This week, Casimir Inc. emerged from 'stealth mode' to announce it had raised significant funding from venture capitalists willing to roll the dice on free energy. That's right: a startup has gotten serious backing to develop sources of perpetual free energy. The people behind this fantastic new generator also brought us the wildly successful EM-drive - a thruster that could supposedly convert electricity directly into propulsive force. (Its one practical application was in the TV show Salvation, where it was treated with the same detailed attention to physics as Galaxy Quest's Omega-13.) With that track record, who are we to be skeptical?
Casimir Inc. is convinced it can squeeze energy from the vacuum via the Casimir force (hence the subtle name). The Casimir force is real: a vacuum isn't nothing - it's a froth of virtual particles popping into existence, waving, annihilating, and sinking back into the soup. The force emerges when you create an imbalance in the spatial distribution of these particles, causing pressure as the universe tries to equalize. Normally, you could extract a tiny bit of energy from two plates moving together, but you'd lose it all prying them apart again. Casimir Inc. claims a different setup: fixed plates, a row of pillars between them, and a load connected. Details get hazy - or highly obfuscated.

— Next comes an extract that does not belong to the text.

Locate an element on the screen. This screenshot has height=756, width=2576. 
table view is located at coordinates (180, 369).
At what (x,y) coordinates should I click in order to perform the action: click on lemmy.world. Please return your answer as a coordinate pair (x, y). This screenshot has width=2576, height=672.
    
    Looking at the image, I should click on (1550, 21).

The idea is that electrons will tunnel from plates to pillars but not in reverse. Tunneling is a quantum process where a particle passes through a barrier. Normally, forward and backward tunneling chances are equal, generating no energy. The company's proposed mechanism relies on pillar gaps creating modes like a hydrogen atom's, so electrons go from high-energy to low-energy states. The math looks fine, but the assumption that modes match a hydrogen atom seems shaky. A more plausible route - used in quantum cascade lasers - involves electrons tunneling to a new location, then losing energy via acoustic waves, trapping them. That requires very specific materials and engineering, which probably won't happen here.

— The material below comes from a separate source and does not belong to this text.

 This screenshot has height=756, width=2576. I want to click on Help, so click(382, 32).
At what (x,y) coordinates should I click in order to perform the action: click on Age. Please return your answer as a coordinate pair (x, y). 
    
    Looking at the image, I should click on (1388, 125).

Nevertheless, the company claims to have measured a voltage drop between plates and pillars, and that this is predicted in a paper that apparently has no predictions. I'd be shocked if they hadn't measured a potential difference - surfaces are a nightmare. Missing atoms, crystalline boundaries, and impurities from fabrication can generate weird voltages. If they chose the right metal and thin pillars, oxidation on exposure to air could make pillars very different from plates, creating a potential difference independent of any Casimir force.
Even if electron flow occurs, connecting wires introduces potential differences from metal contacts. Charge will accumulate in pillars, reducing the voltage difference and slowing tunneling until the whole pump grinds to a halt. No useful energy will be extracted. But we do value the company's service in burning through a bunch of VC money.